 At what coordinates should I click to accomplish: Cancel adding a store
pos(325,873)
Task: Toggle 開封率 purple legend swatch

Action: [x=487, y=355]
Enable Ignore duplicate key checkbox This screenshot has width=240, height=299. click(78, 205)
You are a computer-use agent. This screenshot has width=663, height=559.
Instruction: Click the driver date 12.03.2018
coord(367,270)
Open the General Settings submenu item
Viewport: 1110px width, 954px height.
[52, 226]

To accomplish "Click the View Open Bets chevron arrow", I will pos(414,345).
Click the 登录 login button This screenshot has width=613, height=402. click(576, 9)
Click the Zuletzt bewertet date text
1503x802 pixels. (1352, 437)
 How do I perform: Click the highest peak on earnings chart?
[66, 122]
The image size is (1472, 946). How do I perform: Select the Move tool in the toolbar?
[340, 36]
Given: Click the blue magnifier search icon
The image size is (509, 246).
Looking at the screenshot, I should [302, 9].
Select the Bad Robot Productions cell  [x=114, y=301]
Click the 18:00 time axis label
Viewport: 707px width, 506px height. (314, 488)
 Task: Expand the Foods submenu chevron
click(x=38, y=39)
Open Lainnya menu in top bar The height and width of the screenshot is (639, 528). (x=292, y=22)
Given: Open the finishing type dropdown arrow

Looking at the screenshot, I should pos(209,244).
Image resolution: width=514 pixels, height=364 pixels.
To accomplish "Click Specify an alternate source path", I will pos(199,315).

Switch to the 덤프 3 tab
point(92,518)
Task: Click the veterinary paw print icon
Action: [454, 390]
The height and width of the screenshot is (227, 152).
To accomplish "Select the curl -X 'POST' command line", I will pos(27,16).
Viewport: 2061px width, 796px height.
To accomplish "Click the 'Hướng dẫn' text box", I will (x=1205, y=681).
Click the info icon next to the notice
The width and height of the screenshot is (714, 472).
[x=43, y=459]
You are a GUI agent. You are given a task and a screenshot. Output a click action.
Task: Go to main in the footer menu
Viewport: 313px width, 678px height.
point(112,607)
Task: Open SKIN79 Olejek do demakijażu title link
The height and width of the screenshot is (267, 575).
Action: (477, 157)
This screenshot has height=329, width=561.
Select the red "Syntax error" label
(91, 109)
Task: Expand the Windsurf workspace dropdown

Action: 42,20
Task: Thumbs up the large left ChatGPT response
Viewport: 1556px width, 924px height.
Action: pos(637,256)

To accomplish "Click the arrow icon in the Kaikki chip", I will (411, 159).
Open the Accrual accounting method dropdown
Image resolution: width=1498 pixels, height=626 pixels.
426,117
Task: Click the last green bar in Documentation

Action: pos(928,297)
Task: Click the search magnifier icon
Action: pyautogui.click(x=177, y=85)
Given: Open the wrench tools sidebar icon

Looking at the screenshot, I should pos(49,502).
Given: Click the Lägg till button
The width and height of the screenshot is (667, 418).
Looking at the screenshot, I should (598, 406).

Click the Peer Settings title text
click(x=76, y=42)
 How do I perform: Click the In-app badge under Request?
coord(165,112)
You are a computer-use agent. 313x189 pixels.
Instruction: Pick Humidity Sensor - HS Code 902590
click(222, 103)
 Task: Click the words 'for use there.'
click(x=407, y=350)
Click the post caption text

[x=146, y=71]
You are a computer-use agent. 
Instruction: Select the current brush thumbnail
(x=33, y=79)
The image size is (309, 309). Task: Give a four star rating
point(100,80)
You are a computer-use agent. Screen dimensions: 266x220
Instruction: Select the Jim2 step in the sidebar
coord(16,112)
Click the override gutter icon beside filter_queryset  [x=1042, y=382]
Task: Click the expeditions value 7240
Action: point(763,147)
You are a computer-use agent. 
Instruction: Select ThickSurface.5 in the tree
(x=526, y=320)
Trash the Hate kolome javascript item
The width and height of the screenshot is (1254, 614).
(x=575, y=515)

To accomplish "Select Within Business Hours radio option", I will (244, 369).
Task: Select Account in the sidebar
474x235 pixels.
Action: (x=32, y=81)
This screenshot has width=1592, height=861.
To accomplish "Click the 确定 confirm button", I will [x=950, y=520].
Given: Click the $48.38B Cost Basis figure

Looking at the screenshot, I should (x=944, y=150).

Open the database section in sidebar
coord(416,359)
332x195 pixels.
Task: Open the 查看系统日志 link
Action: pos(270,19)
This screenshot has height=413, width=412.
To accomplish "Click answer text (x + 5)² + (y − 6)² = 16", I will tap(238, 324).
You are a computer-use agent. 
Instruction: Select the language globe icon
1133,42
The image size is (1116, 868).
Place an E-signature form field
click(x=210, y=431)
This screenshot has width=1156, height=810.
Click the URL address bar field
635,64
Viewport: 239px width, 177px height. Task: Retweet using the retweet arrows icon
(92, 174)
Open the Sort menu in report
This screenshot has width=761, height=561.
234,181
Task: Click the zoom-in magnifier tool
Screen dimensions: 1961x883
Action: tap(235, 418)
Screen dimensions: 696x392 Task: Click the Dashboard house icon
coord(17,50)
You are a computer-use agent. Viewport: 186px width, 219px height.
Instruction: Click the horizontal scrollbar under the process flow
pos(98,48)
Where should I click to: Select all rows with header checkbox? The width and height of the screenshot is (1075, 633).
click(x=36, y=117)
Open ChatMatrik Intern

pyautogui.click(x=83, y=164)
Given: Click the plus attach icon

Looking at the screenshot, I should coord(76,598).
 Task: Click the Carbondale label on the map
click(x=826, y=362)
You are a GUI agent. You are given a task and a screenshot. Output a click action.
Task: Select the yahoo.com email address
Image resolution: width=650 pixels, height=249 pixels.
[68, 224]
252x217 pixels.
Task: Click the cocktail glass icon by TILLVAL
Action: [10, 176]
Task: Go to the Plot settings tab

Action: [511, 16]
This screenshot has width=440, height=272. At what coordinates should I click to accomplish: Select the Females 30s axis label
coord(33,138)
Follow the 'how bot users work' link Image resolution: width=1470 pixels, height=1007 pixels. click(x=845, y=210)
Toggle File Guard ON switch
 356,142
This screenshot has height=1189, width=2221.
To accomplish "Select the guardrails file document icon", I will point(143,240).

YOUR TASK
Count the lines in the entries above that contain the string "title", and give only the number.

RESPONSE FOR THIS EXERCISE
2